= To be done =
Rewrite the part of the material that opens with the line containing "This screenshot has" and runs through the end of the material, replacing "screenshot" with "screen image" and keeping everything else unchanged. Leave the pictures out of your answer.
== Data provided
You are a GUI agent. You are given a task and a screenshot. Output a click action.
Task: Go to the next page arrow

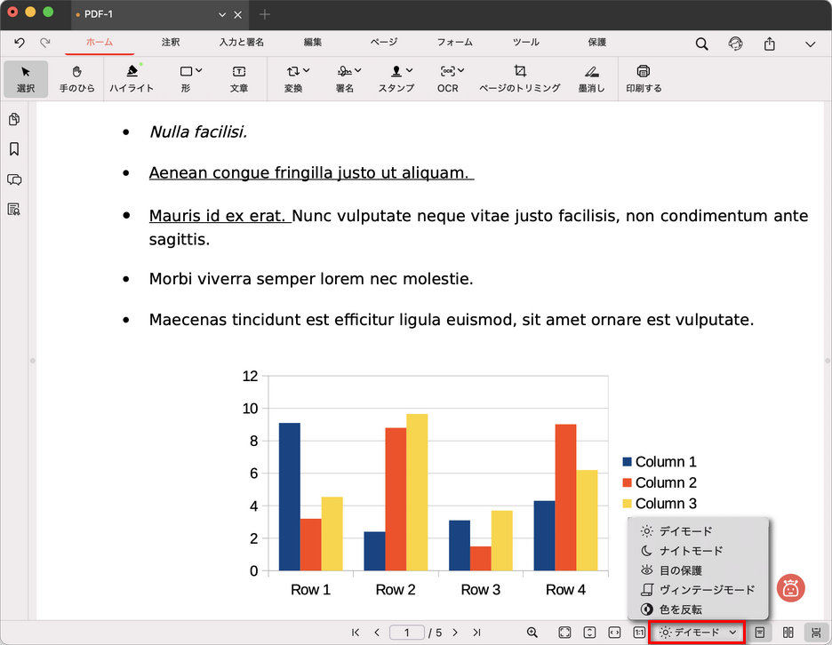[x=455, y=633]
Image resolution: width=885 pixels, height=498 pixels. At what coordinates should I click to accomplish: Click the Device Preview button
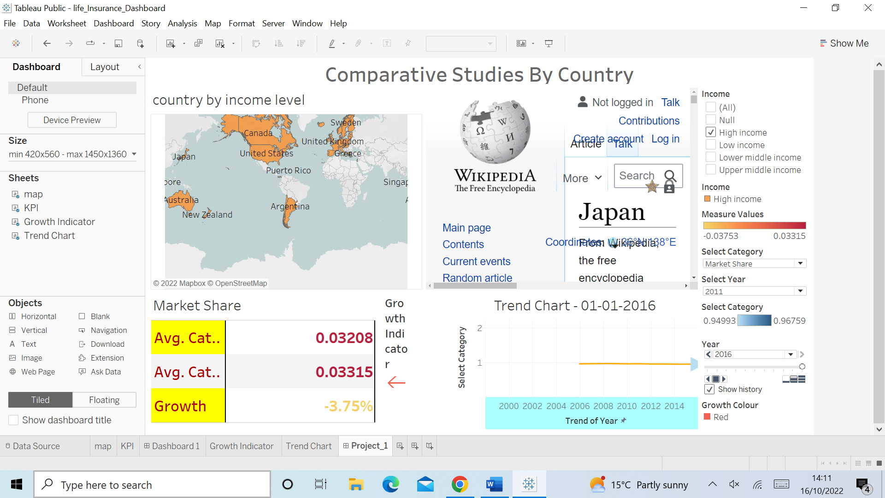click(x=72, y=120)
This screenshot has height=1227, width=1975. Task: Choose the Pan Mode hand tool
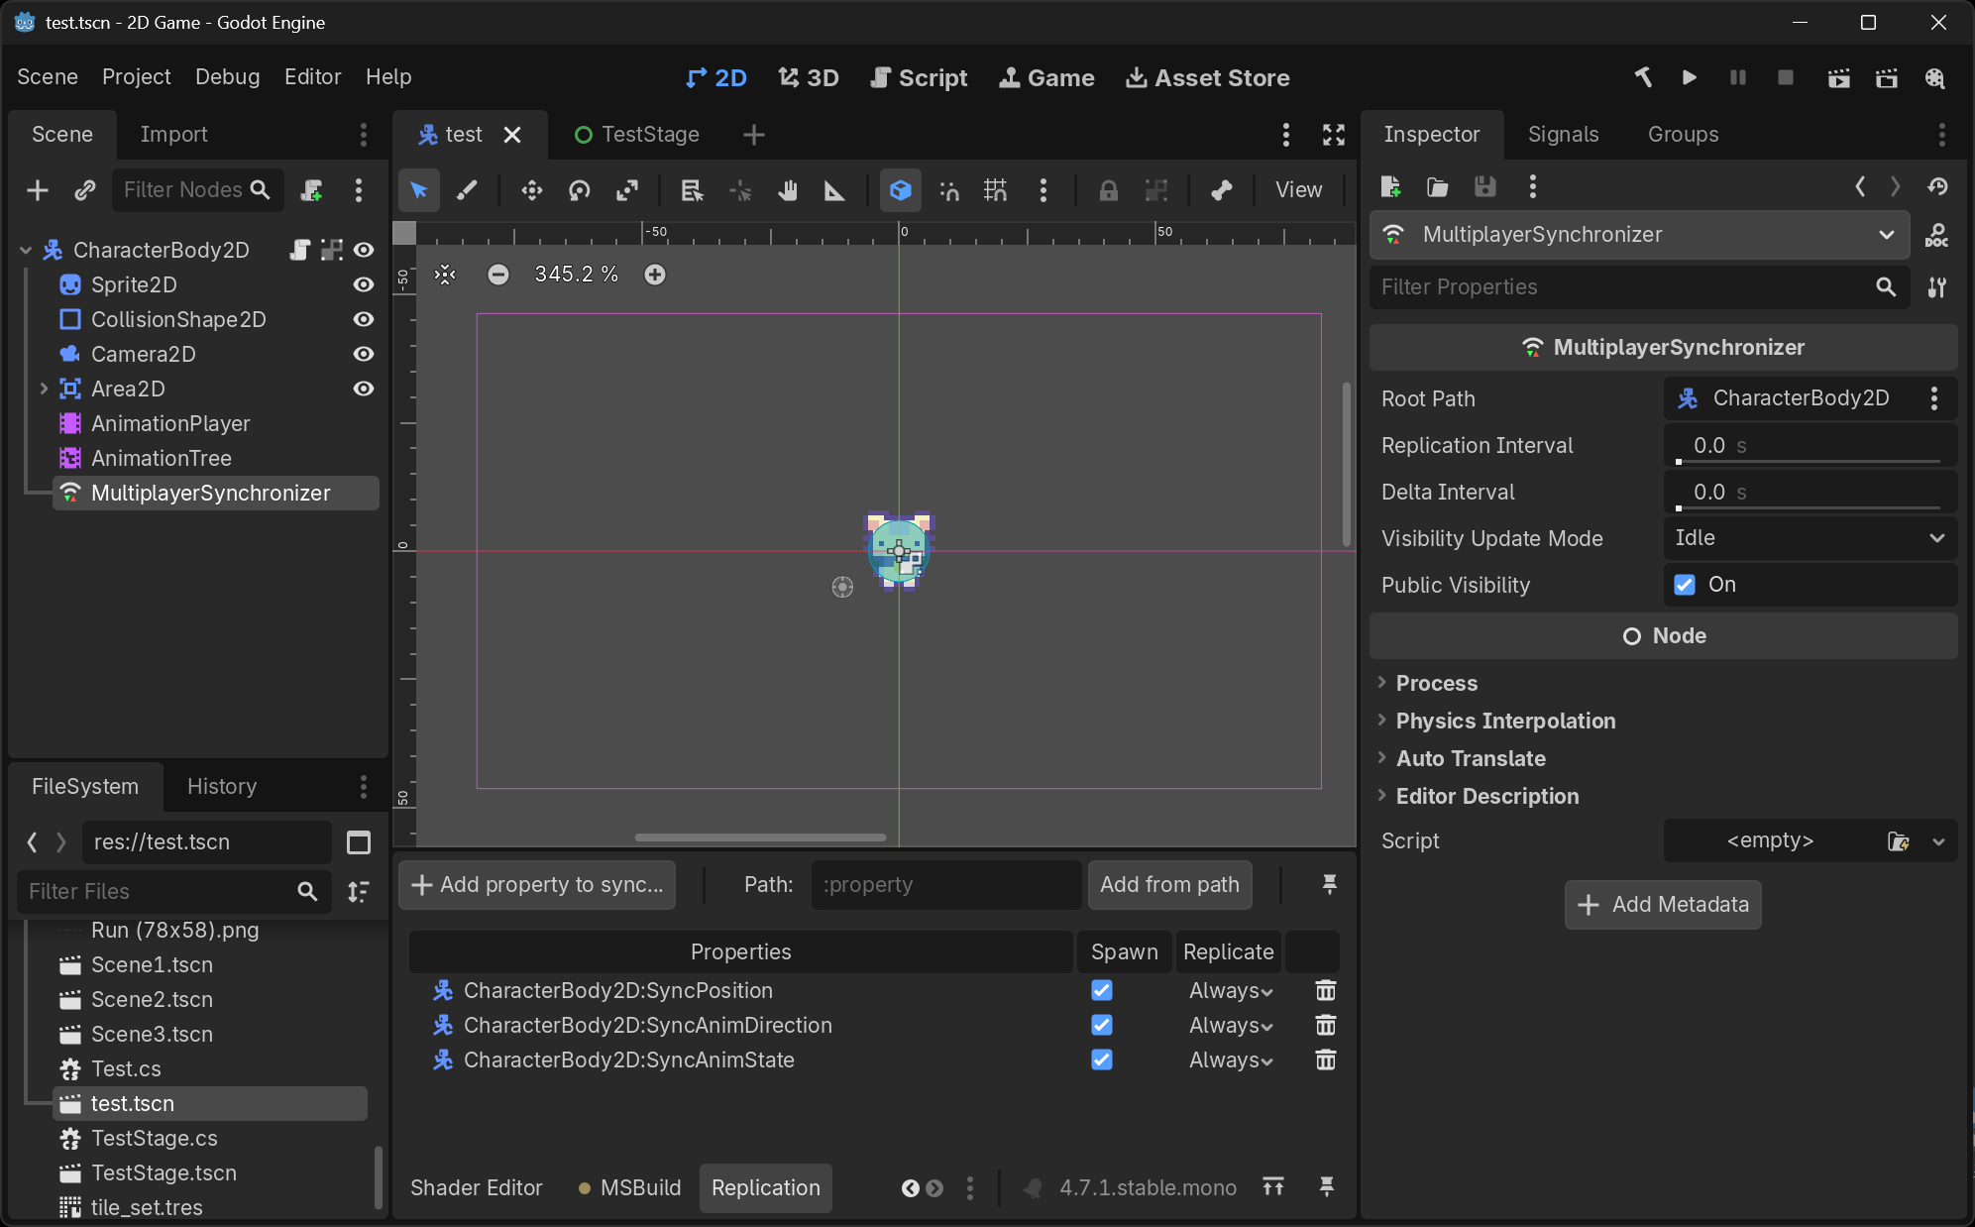[x=788, y=190]
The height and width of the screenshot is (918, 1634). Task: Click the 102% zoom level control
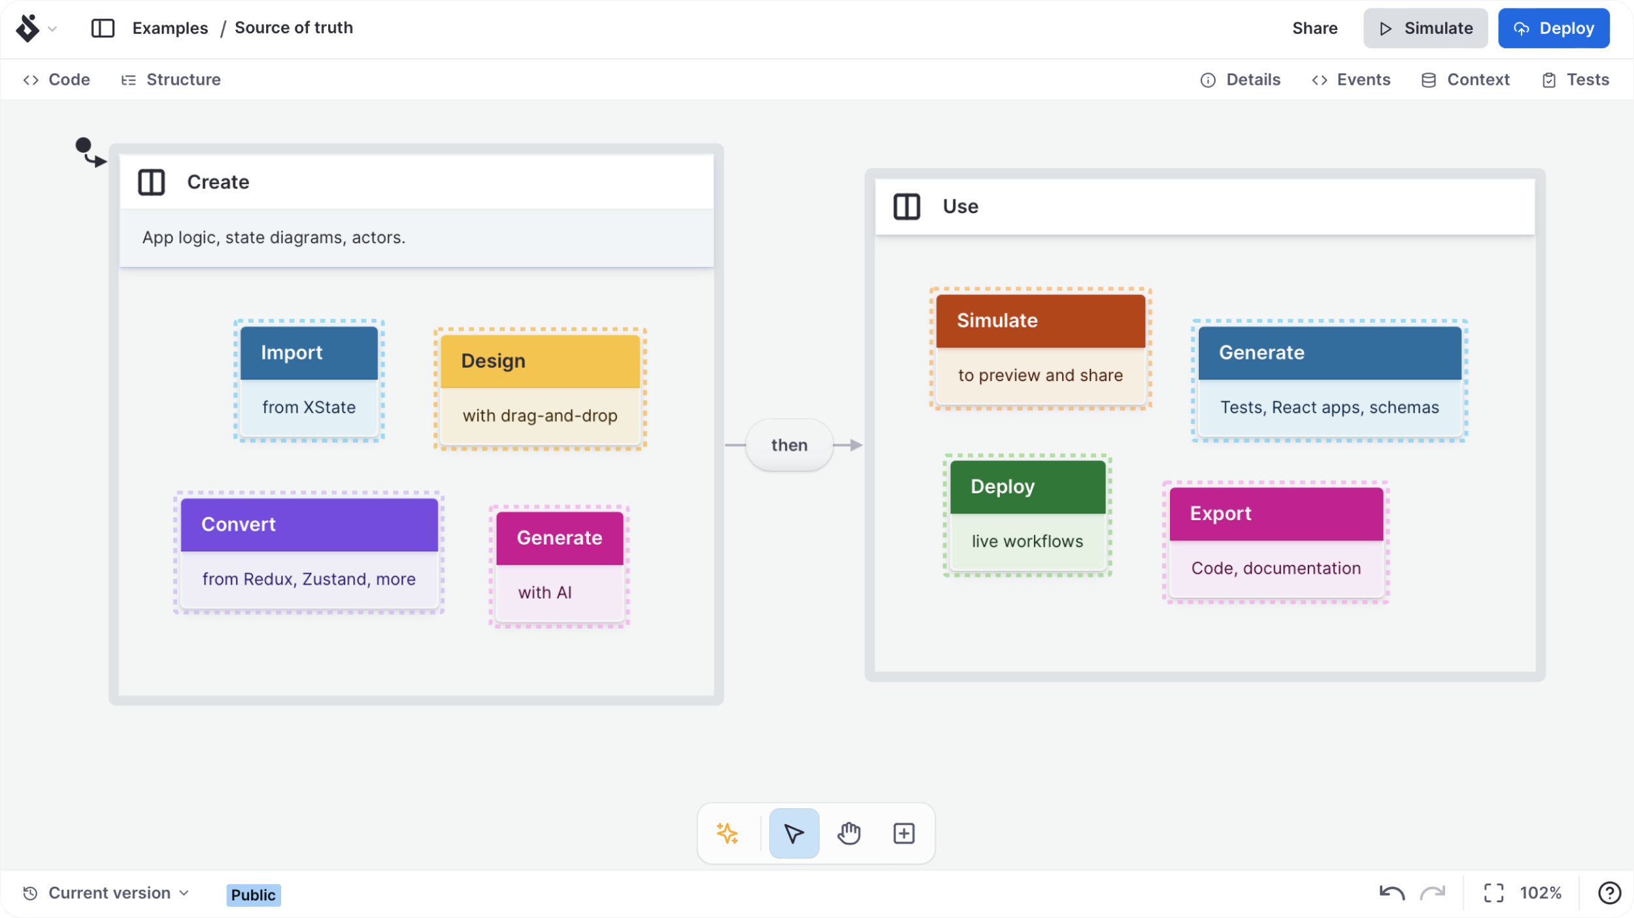point(1541,893)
====
= Response =
This screen image has height=1227, width=1975. Task: Choose the Pan Mode hand tool
[x=788, y=190]
The height and width of the screen image is (918, 1634). Task: Click the 102% zoom level control
point(1541,893)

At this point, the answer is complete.